Identifying a secondary cause is important because treating the underlying condition may resolve the lipid problem, or at least reduce the need for lipid-lowering medication. Prescribing a cholesterol drug for someone whose real issue is uncontrolled hypothyroidism, for example, can lead to unnecessary side effects, including a rare but serious muscle breakdown condition.
Physical Signs of Severe Hyperlipidemia
Most people with hyperlipidemia have no visible signs at all. But in severe cases, especially familial hypercholesterolemia, the body deposits excess cholesterol in places you can actually see. Three classic physical signs are associated with this condition: tendon xanthomas (firm, yellowish lumps along the tendons, especially at the knuckles and Achilles tendon), xanthelasmas (flat yellowish patches on or around the eyelids), and corneal arcus (a whitish-gray ring around the edge of the iris). In one large registry of people with familial hypercholesterolemia, about 5 to 7 percent had one of these signs.
If these appear before age 45, they’re a strong signal that lipid levels have been extremely high for a long time and that heart disease risk is elevated.
When Triglycerides Become Dangerous on Their Own
While cholesterol gets most of the attention for heart disease, triglycerides carry their own acute risk. When triglyceride levels climb above 500 mg/dL, the risk of acute pancreatitis rises sharply. This is a painful and potentially life-threatening inflammation of the pancreas that requires hospitalization. The mechanism is different from the slow arterial damage of high cholesterol. At very high concentrations, triglycerides break down into toxic fatty acids that directly injure the pancreas.
How Hyperlipidemia Is Managed
Treatment depends on how high your levels are, what type of lipid is elevated, and your overall risk of heart disease. For people at intermediate risk (meaning a 7.5 to 20 percent chance of a cardiovascular event over the next 10 years), current guidelines recommend statin therapy if additional risk-enhancing factors are present, such as a family history of early heart disease, elevated inflammatory markers, or conditions like diabetes.

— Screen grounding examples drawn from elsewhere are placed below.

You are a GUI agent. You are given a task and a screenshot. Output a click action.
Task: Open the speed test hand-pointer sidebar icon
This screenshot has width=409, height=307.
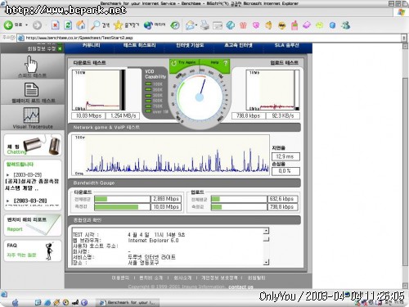pyautogui.click(x=31, y=64)
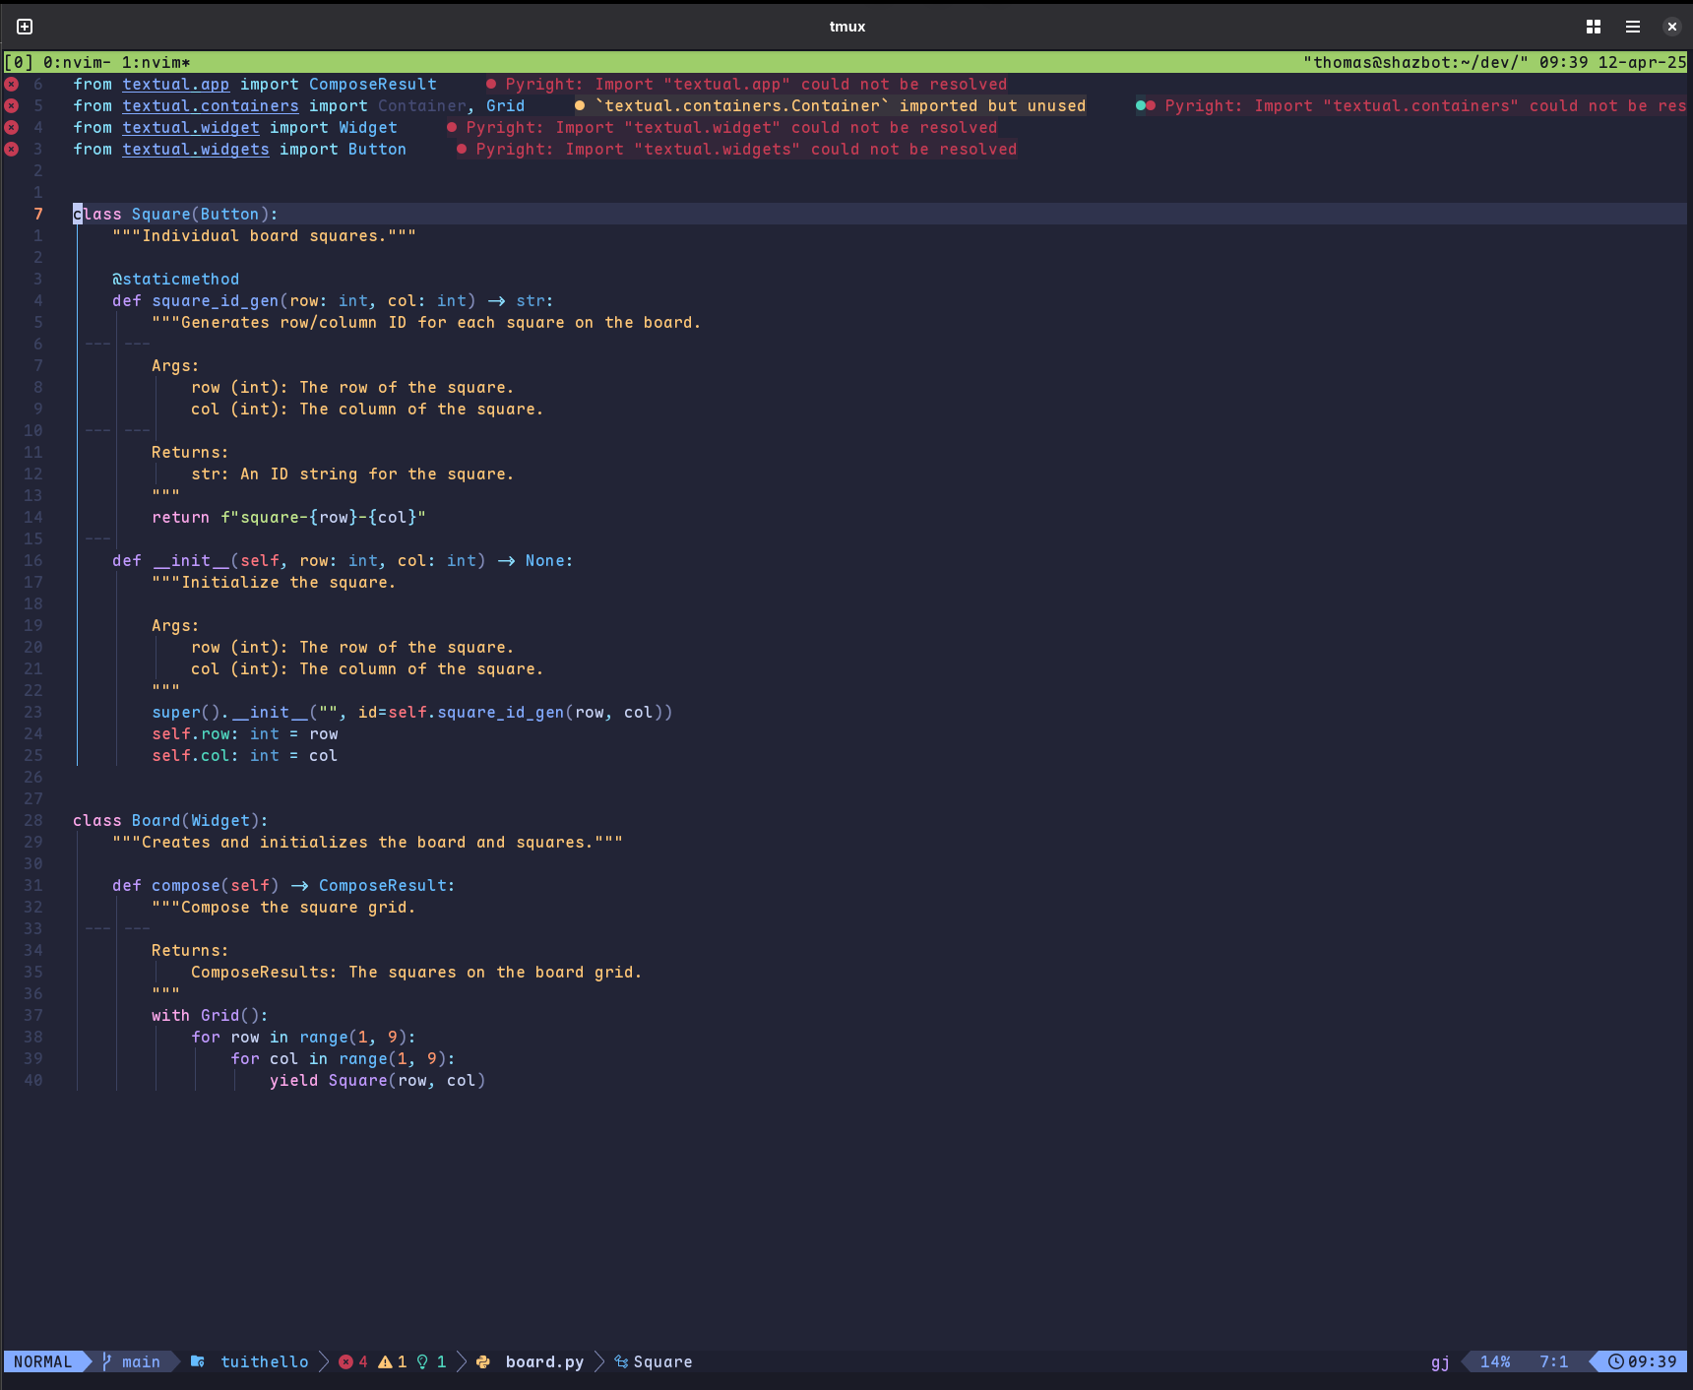The width and height of the screenshot is (1693, 1390).
Task: Open the terminal grid overview icon
Action: 1593,27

For most people starting treatment, the initial goal is to lower LDL by 30 to 49 percent from baseline using a moderate-intensity statin. People at higher risk, such as those who already have heart disease or familial hypercholesterolemia, typically need more aggressive treatment to push LDL below specific thresholds.
Lifestyle changes remain the foundation at every risk level. Reducing saturated fat, increasing fiber intake, maintaining a healthy weight, exercising regularly, and limiting alcohol all have meaningful effects on lipid levels. For some people with mildly elevated cholesterol and no other risk factors, these changes alone are enough. For others, they work alongside medication to reach targets that lifestyle alone can’t achieve.